Nanoscale Characterization of Self-Assembled Supramolecular Hydrogel

Molecular self-assembly is a process of key importance in natural systems, nanotechnology and fabrication of advanced materials. The study of short peptide and amino acid self-assembly provides a fascinating and diverse building block repertoire for nanotechnological applications due to unique structure, relative facile synthesis, and biocompatibility.

Short peptides and amino acids can form three-dimensional (3D) hydrogels that can support the growth of living cells. These materials are being used for biomedical applications such as tissue regeneration. There is growing interest in harnesing minimal self-assembling peptides and amino acids as hydrogel networks that support cell growth. Yet, significant questions persist concerning the mechanism of self-assembly and the relationship between the molecular structure of the assembled materials, their emergent viscoelastic and mehanical properties.
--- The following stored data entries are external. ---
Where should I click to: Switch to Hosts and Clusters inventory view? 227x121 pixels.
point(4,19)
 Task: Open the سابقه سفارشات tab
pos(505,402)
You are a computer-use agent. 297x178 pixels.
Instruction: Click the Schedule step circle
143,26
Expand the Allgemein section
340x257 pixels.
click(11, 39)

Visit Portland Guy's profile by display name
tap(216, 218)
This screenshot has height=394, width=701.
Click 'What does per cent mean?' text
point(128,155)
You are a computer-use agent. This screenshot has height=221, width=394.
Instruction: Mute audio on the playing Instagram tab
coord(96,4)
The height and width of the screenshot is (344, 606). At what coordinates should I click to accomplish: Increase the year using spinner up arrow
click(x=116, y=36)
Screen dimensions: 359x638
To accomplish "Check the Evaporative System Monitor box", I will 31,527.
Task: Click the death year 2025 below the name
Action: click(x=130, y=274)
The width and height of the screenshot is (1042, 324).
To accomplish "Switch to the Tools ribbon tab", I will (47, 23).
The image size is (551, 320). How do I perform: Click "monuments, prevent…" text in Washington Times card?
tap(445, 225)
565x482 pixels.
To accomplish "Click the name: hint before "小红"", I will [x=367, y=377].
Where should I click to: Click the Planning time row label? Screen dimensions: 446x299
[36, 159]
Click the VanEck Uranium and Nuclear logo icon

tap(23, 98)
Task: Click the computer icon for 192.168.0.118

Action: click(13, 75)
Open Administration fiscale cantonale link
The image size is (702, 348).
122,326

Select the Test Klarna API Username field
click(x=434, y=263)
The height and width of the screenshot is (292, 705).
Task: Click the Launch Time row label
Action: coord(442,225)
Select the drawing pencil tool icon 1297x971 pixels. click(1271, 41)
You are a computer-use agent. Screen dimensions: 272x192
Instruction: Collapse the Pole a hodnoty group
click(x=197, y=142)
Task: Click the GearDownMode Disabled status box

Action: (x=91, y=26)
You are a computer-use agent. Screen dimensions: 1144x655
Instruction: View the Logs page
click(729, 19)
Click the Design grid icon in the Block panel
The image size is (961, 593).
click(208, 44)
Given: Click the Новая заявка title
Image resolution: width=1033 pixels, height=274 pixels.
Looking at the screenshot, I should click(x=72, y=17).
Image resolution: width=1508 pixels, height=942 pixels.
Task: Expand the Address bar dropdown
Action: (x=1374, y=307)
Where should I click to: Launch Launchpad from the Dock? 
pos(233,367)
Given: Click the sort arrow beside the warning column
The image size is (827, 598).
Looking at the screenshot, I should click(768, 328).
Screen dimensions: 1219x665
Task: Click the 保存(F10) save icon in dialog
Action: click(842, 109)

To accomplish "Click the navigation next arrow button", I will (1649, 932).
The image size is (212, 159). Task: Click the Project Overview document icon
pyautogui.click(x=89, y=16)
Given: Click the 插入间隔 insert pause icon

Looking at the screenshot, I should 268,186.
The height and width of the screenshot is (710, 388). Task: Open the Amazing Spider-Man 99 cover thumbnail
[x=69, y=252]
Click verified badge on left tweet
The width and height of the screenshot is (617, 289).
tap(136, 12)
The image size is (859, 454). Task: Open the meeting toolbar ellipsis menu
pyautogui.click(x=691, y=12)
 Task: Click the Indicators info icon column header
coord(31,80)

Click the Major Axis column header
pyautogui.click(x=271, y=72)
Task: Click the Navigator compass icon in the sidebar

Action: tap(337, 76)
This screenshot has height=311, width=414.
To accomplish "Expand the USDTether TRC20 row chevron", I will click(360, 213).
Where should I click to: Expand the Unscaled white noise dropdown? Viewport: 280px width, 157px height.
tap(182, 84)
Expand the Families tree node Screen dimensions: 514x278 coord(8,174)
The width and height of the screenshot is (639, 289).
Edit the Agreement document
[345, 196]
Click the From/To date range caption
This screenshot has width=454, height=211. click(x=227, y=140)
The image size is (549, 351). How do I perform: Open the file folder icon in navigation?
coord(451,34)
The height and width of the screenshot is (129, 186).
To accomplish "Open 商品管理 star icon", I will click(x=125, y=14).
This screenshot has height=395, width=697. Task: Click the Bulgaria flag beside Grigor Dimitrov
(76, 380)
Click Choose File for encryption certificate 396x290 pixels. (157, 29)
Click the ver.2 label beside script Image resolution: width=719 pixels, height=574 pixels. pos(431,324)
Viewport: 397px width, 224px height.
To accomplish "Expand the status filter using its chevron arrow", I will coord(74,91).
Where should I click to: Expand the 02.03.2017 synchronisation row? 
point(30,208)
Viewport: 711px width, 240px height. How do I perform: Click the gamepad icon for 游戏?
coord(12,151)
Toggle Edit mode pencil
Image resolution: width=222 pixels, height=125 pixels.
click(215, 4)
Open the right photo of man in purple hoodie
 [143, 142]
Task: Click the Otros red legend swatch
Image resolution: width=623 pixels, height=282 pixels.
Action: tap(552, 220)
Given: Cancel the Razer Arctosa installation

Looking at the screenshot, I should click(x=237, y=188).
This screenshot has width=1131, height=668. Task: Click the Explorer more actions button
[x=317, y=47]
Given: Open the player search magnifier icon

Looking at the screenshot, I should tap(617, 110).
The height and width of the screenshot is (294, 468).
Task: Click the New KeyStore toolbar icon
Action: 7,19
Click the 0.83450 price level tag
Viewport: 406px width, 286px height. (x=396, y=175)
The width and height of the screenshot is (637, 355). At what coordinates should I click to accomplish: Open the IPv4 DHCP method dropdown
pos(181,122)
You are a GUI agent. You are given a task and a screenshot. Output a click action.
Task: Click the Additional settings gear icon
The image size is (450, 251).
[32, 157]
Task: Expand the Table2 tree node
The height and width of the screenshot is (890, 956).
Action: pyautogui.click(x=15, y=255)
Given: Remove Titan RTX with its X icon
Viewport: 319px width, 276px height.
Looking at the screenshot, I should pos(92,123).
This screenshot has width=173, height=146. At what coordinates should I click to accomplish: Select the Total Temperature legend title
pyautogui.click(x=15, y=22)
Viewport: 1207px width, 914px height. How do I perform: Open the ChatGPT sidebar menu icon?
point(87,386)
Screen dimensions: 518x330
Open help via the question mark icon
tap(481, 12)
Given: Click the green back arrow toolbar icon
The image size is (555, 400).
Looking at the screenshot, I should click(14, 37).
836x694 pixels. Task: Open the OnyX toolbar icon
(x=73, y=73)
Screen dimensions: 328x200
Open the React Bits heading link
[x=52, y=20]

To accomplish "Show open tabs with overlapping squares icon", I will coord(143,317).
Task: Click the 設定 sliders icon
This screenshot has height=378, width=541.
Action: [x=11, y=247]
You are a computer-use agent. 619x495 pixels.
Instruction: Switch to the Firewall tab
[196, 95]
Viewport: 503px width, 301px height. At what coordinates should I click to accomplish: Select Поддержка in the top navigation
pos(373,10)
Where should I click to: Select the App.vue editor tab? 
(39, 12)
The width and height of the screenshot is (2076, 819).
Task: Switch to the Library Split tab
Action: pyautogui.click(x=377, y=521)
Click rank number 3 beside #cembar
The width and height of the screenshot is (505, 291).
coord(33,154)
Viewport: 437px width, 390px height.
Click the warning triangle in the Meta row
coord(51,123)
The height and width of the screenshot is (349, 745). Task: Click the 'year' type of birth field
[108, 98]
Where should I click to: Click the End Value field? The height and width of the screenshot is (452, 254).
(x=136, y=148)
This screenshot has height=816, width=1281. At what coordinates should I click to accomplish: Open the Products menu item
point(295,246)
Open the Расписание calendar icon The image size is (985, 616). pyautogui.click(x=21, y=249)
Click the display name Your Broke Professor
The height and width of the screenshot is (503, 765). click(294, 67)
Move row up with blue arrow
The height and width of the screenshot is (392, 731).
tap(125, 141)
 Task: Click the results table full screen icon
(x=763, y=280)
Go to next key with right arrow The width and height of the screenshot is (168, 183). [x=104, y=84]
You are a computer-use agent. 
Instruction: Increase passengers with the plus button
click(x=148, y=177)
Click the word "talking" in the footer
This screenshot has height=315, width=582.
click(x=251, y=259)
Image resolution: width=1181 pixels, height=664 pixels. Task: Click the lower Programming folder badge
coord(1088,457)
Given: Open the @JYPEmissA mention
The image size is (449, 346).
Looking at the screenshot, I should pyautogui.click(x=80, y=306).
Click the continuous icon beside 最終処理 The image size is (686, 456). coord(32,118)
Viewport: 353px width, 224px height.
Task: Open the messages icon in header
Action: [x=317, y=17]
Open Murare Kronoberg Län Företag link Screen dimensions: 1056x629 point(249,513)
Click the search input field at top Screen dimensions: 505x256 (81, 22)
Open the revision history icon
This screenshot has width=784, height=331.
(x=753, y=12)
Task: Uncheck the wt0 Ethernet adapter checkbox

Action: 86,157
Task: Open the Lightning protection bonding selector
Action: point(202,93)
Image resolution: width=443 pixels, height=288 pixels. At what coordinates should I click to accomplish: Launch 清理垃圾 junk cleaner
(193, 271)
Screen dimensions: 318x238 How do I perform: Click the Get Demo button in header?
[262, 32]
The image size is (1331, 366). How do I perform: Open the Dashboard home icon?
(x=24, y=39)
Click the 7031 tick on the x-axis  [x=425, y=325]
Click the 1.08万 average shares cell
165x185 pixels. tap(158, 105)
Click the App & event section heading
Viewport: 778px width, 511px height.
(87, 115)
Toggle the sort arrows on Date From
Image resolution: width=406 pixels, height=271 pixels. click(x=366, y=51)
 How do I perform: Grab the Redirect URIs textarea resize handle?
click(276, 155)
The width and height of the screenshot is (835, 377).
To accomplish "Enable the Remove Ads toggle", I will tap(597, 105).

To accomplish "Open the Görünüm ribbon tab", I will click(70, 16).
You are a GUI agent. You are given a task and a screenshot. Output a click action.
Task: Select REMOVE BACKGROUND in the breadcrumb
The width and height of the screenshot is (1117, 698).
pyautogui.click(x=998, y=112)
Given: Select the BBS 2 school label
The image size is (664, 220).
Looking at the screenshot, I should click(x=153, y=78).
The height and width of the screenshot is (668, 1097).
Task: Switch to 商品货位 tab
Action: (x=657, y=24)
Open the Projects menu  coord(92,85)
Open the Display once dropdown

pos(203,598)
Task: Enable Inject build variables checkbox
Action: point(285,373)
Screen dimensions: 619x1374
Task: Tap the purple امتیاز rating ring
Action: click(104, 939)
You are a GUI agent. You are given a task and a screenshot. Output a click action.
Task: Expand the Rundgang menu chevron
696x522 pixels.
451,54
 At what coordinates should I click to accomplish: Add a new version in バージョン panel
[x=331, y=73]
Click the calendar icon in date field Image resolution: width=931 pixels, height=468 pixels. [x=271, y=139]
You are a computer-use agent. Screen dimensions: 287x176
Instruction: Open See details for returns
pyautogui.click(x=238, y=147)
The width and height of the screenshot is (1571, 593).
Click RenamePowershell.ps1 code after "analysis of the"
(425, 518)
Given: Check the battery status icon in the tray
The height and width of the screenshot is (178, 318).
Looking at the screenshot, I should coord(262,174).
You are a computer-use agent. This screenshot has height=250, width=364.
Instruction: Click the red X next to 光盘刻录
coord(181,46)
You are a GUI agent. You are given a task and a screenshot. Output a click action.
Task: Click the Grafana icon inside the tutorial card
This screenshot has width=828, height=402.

In previous work, we demonstrated the synergistic effect of the co-assembly of two ultra-short peptide on the mechanical propeties of the resulting hybrid hydrogel. Here, we present the systamatic exploration of the effect of different environmental conditions on the self-assembly process. We investigated various solvent compositions and peptide concentrations, using microscopic analysis and X-ray powder diffraction, demonstrating the diversity of the structures morphologies. Finally, we generated a phase diagram for the assemblies.

This work contributes to a better understanding and characterization of the self-assembling peptides and functionalized amino acids in order to rationally design hydrogels with desired properties. We focus on the challenges of understanding the structure-function relationship of these materials, leading to future applications in biomedical and material science.